La bonhomie réelle avec laquelle le Canadien prononça ces mots, si elle n’en atténuait la signification, en retirait du moins la sinistre portée.

— Ainsi, master Grandjean, si je me trouvais forcée, dans l’intérêt de ma conservation personnelle, de vous désigner du doigt un homme…

— J’estimerai l’homme, et je vous dirai : C’est tant.

— Quel que fût cet homme ?…

— Oui !

— Vous n’aimez donc personne ?

— On ne vient pas en Amérique pour faire du sentiment, mais bien sa fortune… Ceux qui s’expatrient laissent leur cœur derrière eux ! Le mien est resté dans mon pays… à Villequier… je l’y retrouverai, si j’y retourne jamais ! Pourtant, oui, j’y pense, il est un homme contre lequel je j’entreprendrai rien, m’offrit-on toutes les pépites de la Californie et de la Sonoral…

— Par crainte ?

— Non, miss Mary, par reconnaissance ! répondit le Canadien tranquillement, et sans paraître nullement froissé de la question de la jeune fille.

-Il n’est pas probable, master Grandjean, car ce serait là, en vérité, un hasard par trop merveilleux, que cet homme soit justement celui-là même à qui je songe… Vous le nommez ?

— Joaquin Dick, le Batteur d’Estrade !…

ta réponse du Canadien produisit un effet prodigieux sur la jeune Américaine ; ses joues se décolorèrent, une pâleur livide envahit son front, une flamme jaillit de ses yeux devenus d’un bleu sombre.

— Joaquin ! toujours lui… répéta-t-elle à demi-voix. C’est la fatalité !
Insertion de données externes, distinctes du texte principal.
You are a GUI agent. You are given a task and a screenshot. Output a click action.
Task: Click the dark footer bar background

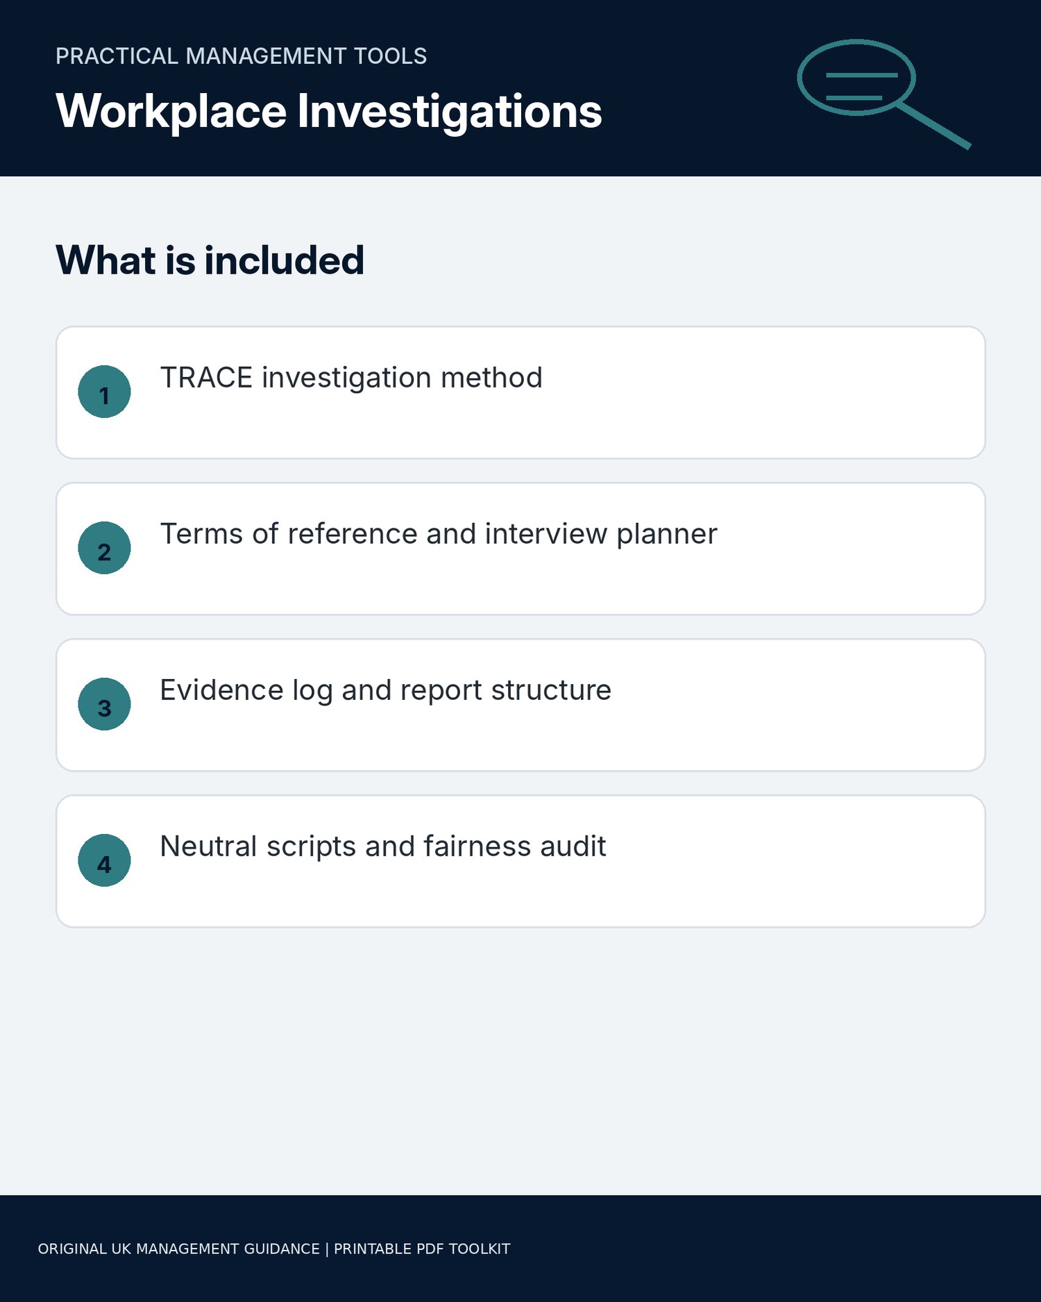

— Vous le connaissez, miss ? Au fait, qui ne le connaît pas ?… continua Grandjean. C’est un bien galant caballero ! nul mieux que lui ne manie l’or et le fer ; prodigue d’onces et de coups de couteau, il est un gentleman accompli dans toute la force du mot ! Ah ! quel malheur qu’il soit un peu sorcier !… sans cela, je serais encore à son service… Vous voyez, miss Mary, que la personne à laquelle vous aurez peut-être à me présenter, n’a rien de commun avec le seul être humain que je respecte en Amérique ; car don Joaquin se trouve en ce moment-ci en Californie, et nous, nous sommes en Sonora !…

L’émotion éprouvée par la jeune fille était violente ; mais avec une rare présence d’esprit et une force, inouïe de caractère, elle avait, aussitôt le choc reçu, recouvré son sang-froid.

— Y a-t-il longtemps que vous étiez lié avec le señor Joaquin Dick ?

— Personne n’est lié avec Joaquin Dick, répondit le Canadien. Il y a environ trois ans aujourd’hui que nous nous sommes vus pour la première fois,

— Ainsi, sa confiance en vous n’a jamais été assez intime pour qu’il vous ait dévoilé le mystère qui entoure sa vie ? Vous ignorez et ce qu’a été son passé et ce qu’il espère de l’avenir ?

— Le señor Joaquin possède un extrême bon sens. Il se méfie de tout de monde.

— Et vous, vous n’avez rien deviné ?

— Qu’entendez-vous par là, miss Mary ?

— Vous ne vous êtes jamais demandé, et vous n’avez jamais cherché à savoir quelle est l’existence réelle de cet homme si inexplicable ?

— Au contraire…

— Ah !…et quel a été le résultat de vos réflexions ou de vos investigations ?… Joaquin est-il bon ou méchant, désintéressé ou cupide, haineux ou aimant ?… Est-il vrai, comme certaines gens le prétendent, qu’il ait souvent pris part à des actes de sauvage violence, et que l’or qu’il possède soit taché de sang ?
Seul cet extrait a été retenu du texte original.